Start of Block

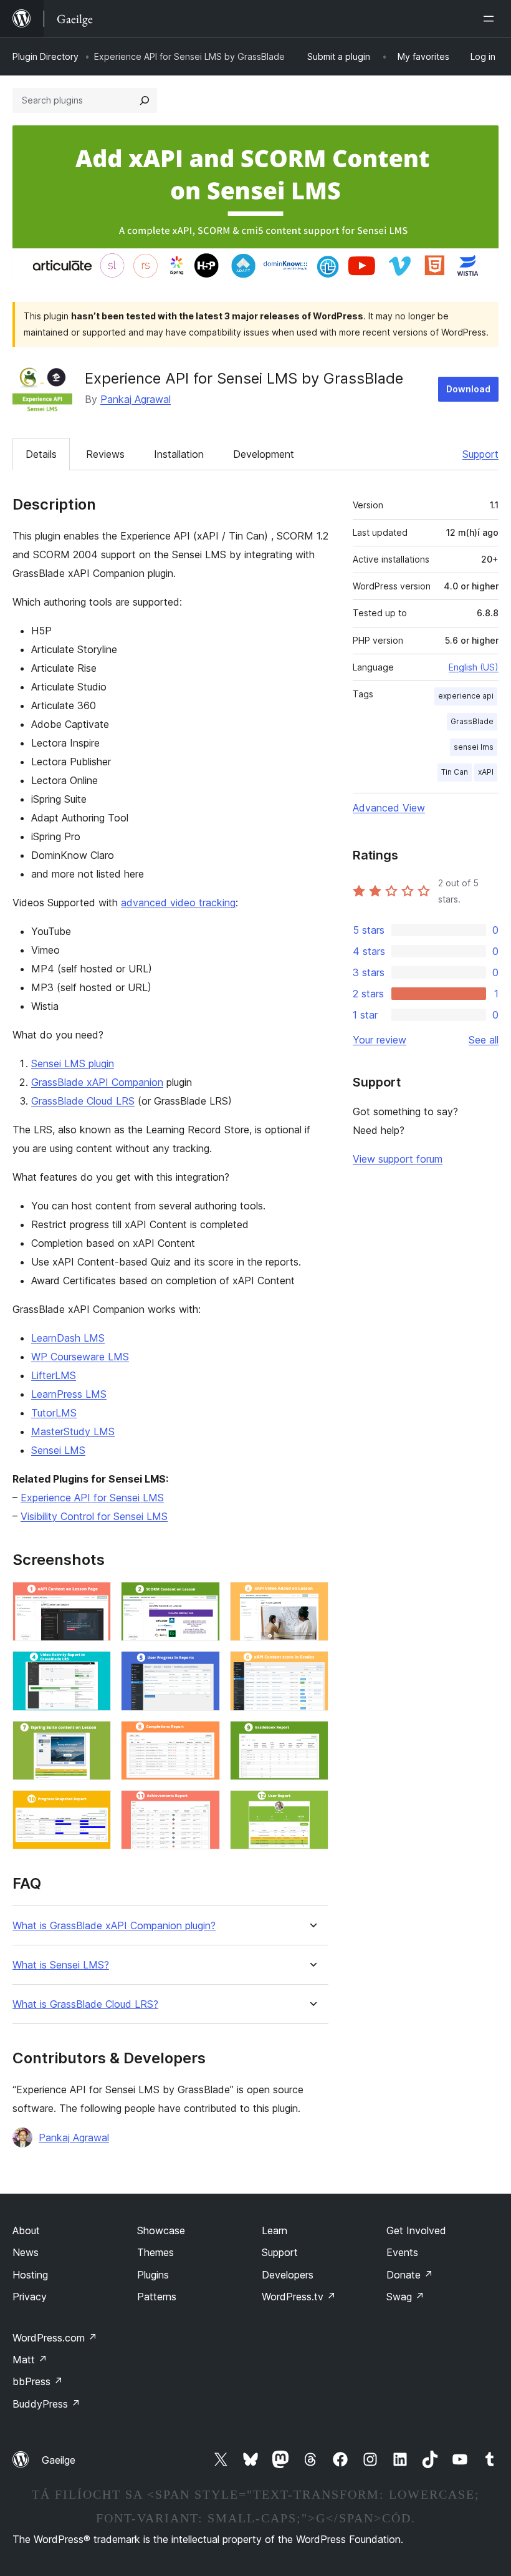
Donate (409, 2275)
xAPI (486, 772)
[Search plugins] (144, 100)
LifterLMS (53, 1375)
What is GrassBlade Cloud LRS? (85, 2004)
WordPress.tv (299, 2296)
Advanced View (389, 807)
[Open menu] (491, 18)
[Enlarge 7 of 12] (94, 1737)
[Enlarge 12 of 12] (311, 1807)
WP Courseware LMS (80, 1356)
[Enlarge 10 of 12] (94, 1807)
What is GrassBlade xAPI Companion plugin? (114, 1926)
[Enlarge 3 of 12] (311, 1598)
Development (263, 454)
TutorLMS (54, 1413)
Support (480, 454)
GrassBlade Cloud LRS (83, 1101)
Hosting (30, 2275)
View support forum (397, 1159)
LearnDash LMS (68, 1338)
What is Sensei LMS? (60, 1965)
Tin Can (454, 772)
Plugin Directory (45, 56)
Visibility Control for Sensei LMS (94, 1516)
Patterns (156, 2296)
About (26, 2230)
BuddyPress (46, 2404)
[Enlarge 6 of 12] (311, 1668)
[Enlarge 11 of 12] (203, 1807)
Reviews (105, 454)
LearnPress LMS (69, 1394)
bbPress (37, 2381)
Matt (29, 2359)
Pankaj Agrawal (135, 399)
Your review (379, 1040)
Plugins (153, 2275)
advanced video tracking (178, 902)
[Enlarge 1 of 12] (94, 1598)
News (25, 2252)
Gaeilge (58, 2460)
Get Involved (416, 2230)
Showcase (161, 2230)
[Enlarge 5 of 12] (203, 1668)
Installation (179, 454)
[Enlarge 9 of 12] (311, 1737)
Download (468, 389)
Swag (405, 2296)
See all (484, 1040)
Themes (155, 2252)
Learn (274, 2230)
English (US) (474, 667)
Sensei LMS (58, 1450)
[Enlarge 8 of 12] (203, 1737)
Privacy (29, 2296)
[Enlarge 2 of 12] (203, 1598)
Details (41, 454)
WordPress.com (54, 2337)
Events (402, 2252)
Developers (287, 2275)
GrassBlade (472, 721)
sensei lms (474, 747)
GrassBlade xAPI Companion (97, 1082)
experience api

End of Block

> _Task statement_
Once the pictures are dropped, repeat the data above exactly.

> _Task result_
Donate (409, 2275)
xAPI (486, 772)
[Search plugins] (144, 100)
LifterLMS (53, 1375)
What is GrassBlade Cloud LRS? (85, 2004)
WordPress.tv (299, 2296)
Advanced View (389, 807)
[Open menu] (491, 18)
[Enlarge 7 of 12] (94, 1737)
[Enlarge 12 of 12] (311, 1807)
WP Courseware LMS (80, 1356)
[Enlarge 10 of 12] (94, 1807)
What is GrassBlade xAPI Companion plugin? (114, 1926)
[Enlarge 3 of 12] (311, 1598)
Development (263, 454)
TutorLMS (54, 1413)
Support (480, 454)
GrassBlade Cloud LRS (83, 1101)
Hosting (30, 2275)
View support forum (397, 1159)
LearnDash LMS (68, 1338)
What is Sensei LMS? (60, 1965)
Tin Can (454, 772)
Plugin Directory (45, 56)
Visibility Control for Sensei LMS (94, 1516)
Patterns (156, 2296)
About (26, 2230)
BuddyPress (46, 2404)
[Enlarge 6 of 12] (311, 1668)
[Enlarge 11 of 12] (203, 1807)
Reviews (105, 454)
LearnPress LMS (69, 1394)
bbPress (37, 2381)
Matt (29, 2359)
Pankaj Agrawal (135, 399)
Your review (379, 1040)
Plugins (153, 2275)
advanced video tracking (178, 902)
[Enlarge 1 of 12] (94, 1598)
News (25, 2252)
Gaeilge (58, 2460)
Get Involved (416, 2230)
Showcase (161, 2230)
[Enlarge 5 of 12] (203, 1668)
Installation (179, 454)
[Enlarge 9 of 12] (311, 1737)
Download (468, 389)
Swag (405, 2296)
See all (484, 1040)
Themes (155, 2252)
Learn (274, 2230)
English (US) (474, 667)
Sensei LMS (58, 1450)
[Enlarge 8 of 12] (203, 1737)
Privacy (29, 2296)
[Enlarge 2 of 12] (203, 1598)
Details (41, 454)
WordPress.com (54, 2337)
Events (402, 2252)
Developers (287, 2275)
GrassBlade (472, 721)
sensei lms (474, 747)
GrassBlade xAPI Companion (97, 1082)
experience api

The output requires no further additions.